Cybergeonomy offers an integrated approach to analyzing these issues. It transcends traditional silos by combining the study of digital flows (data transiting through cloud computing or edge computing infrastructures, satellites, terrestrial and submarine cables, telecommunications towers, etc.) with that of physical supply chains, often concentrated in geopolitically sensitive regions. For instance, dependence on countries like China for rare earths or the Democratic Republic of Congo for cobalt exposes nations to major strategic vulnerabilities. In this context, cybergeonomy provides a framework for anticipating tensions, diversifying supply sources, and securing critical technologies in the face of international rivalries.

Furthermore, this discipline highlights the interconnection between the virtual (logical - informational) and the material layers. Cyberattacks targeting mining or logistics infrastructure, for example, can paralyze access to raw materials, while controlling big data makes it possible to optimize their extraction and distribution. Thus, ​​Cybergeonomy is not limited to an economic vision: it integrates Cybersecurity as a key factor in resilience in the face of disruptions.

A factual example : strategic raw materials play a key role in the construction of an electric drone (mobility 3.0, because it is electric, autonomous, and connected), as they guarantee the performance, durability, and efficiency of the device. Materials such as lithium, essential for high-capacity batteries, or rare earths, used in electric motors and sensors, are essential to ensure extended autonomy and optimal precision. Their availability and quality directly influence production costs and technological competitiveness. In a context of energy transition, securing access to these resources is becoming a priority to support innovation and meet the growing demand for electric drones.
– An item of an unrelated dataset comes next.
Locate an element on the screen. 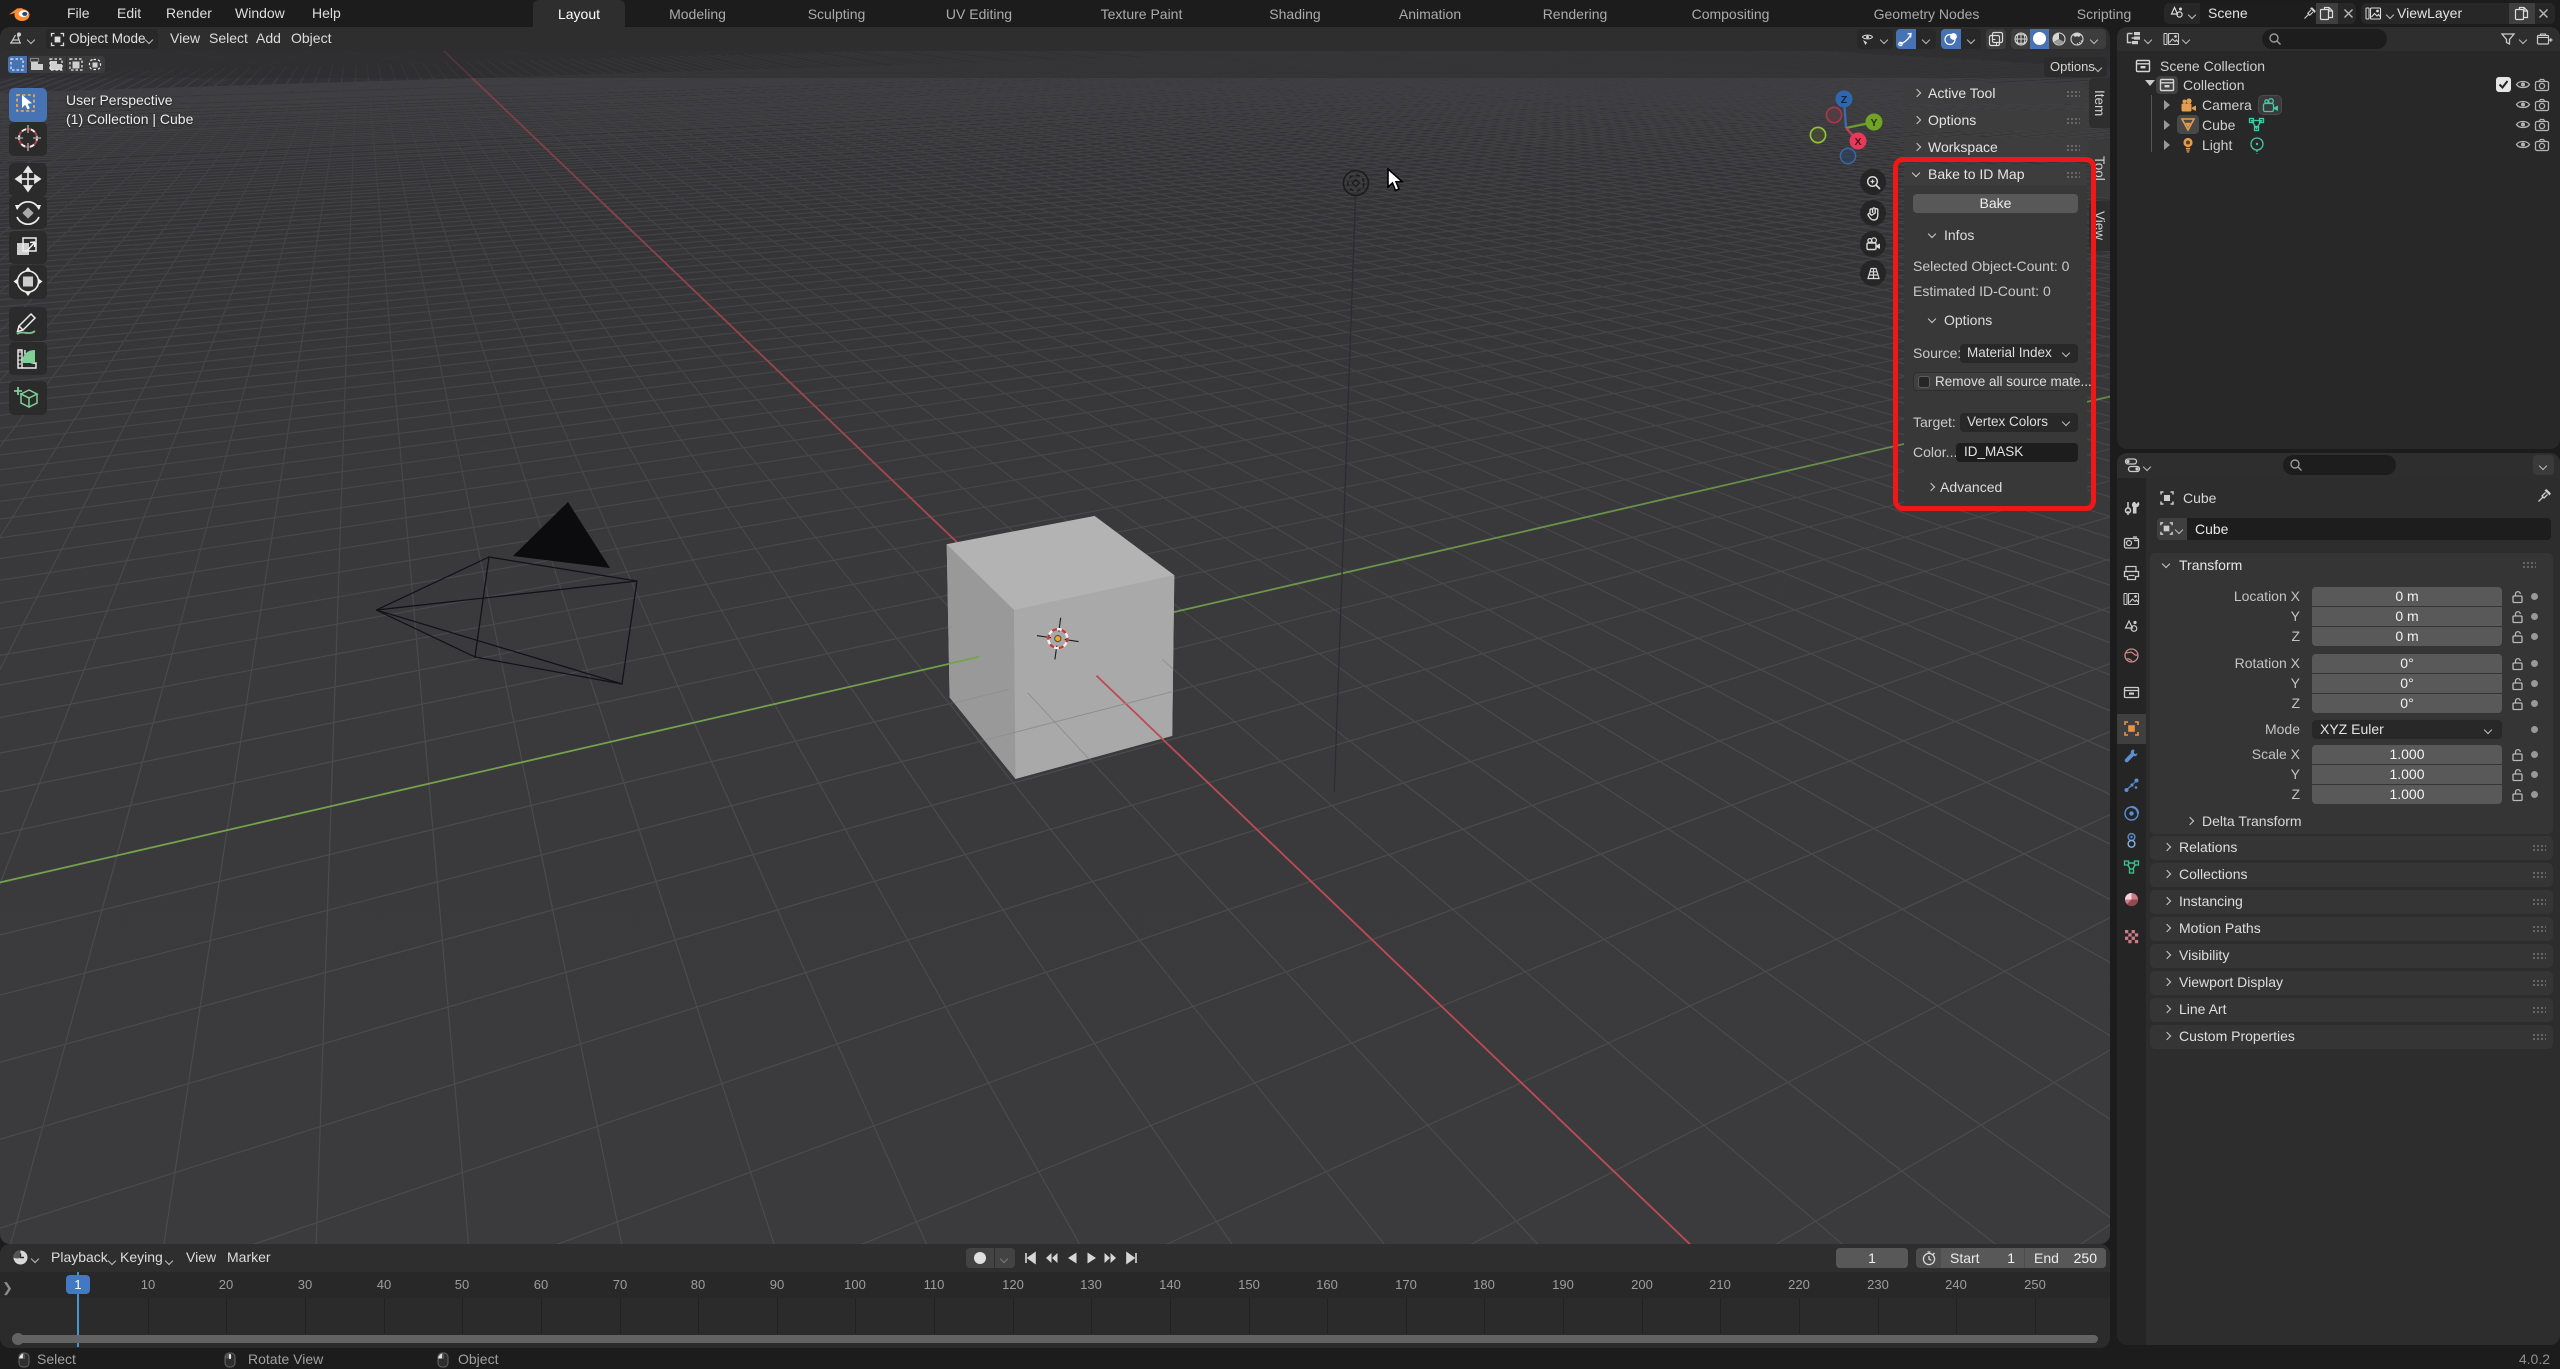 The width and height of the screenshot is (2560, 1369). svg-text: Z is located at coordinates (1844, 100).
Promoting this discipline means providing policymakers, businesses, and researchers with the tools to navigate a world where power is measured as much in terabytes as in tons of minerals. It also encourages sustainable and ethical management of these resources, so that the digital transition does not come at the expense of environmental or social balances. In short, Cybergeonomy is not only a response to today's challenges: it is a proactive vision for building a future where technology and economy harmonize to serve global progress and rational management of raw material resources, which are notoriously critical.
 
The most prominent contemporary powers will be those that can combine algorithmic mastery, metallurgical mastery and energy mastery.